Lawrence Strickling, head of the National Telecommunications and Information Administration, the arm of the Commerce Department that manages the federal government's use of the airwaves, says the agency is also hunting for more frequencies the wireless industry can use.

Some of the crunch can be addressed with technologies that make more efficient use of airwaves and new equipment that lets users share bands. The FCC also wants to promote greater use of frequencies that aren't licensed to anyone, such as the "white spaces" between the bands used by TV channels.

But such solutions alone won't solve the crisis, the wireless industry warns.

The FCC's attention for now is on TV broadcasters, which hold nearly 300 megahertz of airwaves that are mainly used to serve just 10 percent of American homes - those that still rely solely on over-the-air TV signals.

The FCC is exploring multiple options, most of which would leave broadcasters with enough capacity to deliver a high-definition signal over the air. One possibility, which might require congressional approval, is a voluntary program that would let broadcasters sell excess bandwidth through an auction, to either the government or directly to wireless companies.
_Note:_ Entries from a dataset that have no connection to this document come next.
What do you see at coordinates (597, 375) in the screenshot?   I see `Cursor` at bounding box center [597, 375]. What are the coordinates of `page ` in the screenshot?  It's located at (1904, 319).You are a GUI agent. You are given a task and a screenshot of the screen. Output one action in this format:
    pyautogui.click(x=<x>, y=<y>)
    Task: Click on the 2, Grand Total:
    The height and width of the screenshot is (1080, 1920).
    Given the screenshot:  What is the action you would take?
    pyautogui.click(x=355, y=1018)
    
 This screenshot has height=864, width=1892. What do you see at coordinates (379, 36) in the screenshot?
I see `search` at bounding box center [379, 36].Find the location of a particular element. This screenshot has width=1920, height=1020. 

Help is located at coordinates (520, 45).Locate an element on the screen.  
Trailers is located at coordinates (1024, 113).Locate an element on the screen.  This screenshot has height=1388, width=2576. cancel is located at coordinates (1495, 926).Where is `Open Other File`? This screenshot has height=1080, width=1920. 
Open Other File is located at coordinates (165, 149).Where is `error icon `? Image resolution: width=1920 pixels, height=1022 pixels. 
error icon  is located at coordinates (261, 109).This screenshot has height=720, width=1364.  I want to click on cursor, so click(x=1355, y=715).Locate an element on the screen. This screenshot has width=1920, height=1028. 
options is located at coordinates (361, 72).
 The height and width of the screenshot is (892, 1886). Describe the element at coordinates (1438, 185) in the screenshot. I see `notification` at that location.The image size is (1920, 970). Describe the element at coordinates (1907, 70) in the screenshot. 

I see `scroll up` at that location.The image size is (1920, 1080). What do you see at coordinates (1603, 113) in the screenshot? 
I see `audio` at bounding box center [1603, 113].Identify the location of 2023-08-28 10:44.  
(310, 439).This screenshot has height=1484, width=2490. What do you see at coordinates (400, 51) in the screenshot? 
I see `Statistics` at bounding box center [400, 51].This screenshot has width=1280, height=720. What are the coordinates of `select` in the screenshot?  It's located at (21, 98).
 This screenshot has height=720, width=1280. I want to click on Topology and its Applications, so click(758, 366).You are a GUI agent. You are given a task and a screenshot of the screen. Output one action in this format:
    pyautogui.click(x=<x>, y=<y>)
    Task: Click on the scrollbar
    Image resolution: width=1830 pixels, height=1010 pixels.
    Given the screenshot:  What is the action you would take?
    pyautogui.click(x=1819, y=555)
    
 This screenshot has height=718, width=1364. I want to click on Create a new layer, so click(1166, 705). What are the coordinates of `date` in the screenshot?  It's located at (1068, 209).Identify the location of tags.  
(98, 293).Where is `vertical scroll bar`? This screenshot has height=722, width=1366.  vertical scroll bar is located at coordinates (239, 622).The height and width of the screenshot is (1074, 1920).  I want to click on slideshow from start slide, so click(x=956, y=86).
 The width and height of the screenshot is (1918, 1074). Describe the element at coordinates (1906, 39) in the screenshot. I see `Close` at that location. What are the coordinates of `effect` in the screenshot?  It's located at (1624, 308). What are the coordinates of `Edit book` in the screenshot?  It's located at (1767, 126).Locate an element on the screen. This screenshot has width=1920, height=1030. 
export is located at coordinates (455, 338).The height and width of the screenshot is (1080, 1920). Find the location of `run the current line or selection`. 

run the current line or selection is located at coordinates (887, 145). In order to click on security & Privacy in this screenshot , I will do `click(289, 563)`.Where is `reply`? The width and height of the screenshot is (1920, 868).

Although the FCC awarded spectrum licenses to broadcasters for free many years ago, those licenses are worth millions today.

"Fewer people are getting over-the-air TV and at the same time, more and more people are using mobile broadband," says Blair Levin, the official overseeing the FCC broadband plan. "So it only makes sense ... to get that asset into the hands of whomever can realize its greatest value."

The idea faces opposition from the powerful broadcast lobby. Dennis Wharton, executive vice president of the National Association of Broadcasters, says the proposal would stunt the industry's plans to make innovative use of the airwaves that became free when it turned off analog broadcasts and went entirely digital in June. Broadcasters have already returned more than 100 megahertz of those airwaves to the government and plan to use the rest to transmit high-definition signals, "multicast" multiple channels and deliver mobile TV to phones, laptops and cars.

"The FCC proposal would kill many of our future business plans in the cradle," Wharton says.

Wireless carriers are also setting their sights on frequencies held by companies that deliver voice and data services through satellites.

Hedlund, of the Consumer Electronics Association, notes that some of these companies have a lot of bandwidth but not a lot of customers. TerreStar Corp., for one, launched its satellite in July and is just building a subscriber base. And ICO Global Communications, which is running tests on a satellite launched last year, has not announced when it will begin commercial service.

But TerreStar General Counsel Doug Brandon believes the company has a strong argument for keeping its airwaves: Satellites can provide a critical lifeline in emergencies when other communications links go down and in rural areas where other carriers don't offer service.

If anything, added ICO Vice President Christopher Doherty, satellite phone companies are ideal partners for cell phone companies that want to expand coverage. TerreStar, for one, has a deal for AT&T Inc. to resell the satellite service.

More potential sources of frequencies are federal agencies that handle everything from emergency communications to surveillance operations. The Defense Department, for instance, needs the airwaves for such critical equipment as radars, precision-guided weapons and drone planes.

The Pentagon has vacated some frequencies and is developing technology that can make more efficient use of airwaves. It also says it is committed to finding compromises that work for the government and commercial sector, so long as those don't jeopardize military capabilities.

Karl Nebbia, head of the NTIA's Office of Spectrum Management, points out that federal agencies may be open to moving to different bands because the government is "a huge user of commercial broadband services." But one challenge will be to ensure federal users get the resources to relocate - including new equipment, potentially paid for with spectrum auction proceeds.

For now, one thing everyone agrees is that there are no easy pickings in the airwaves.

"There is no open space anywhere," says Kathleen Ham, vice president of regulatory affairs for T-Mobile.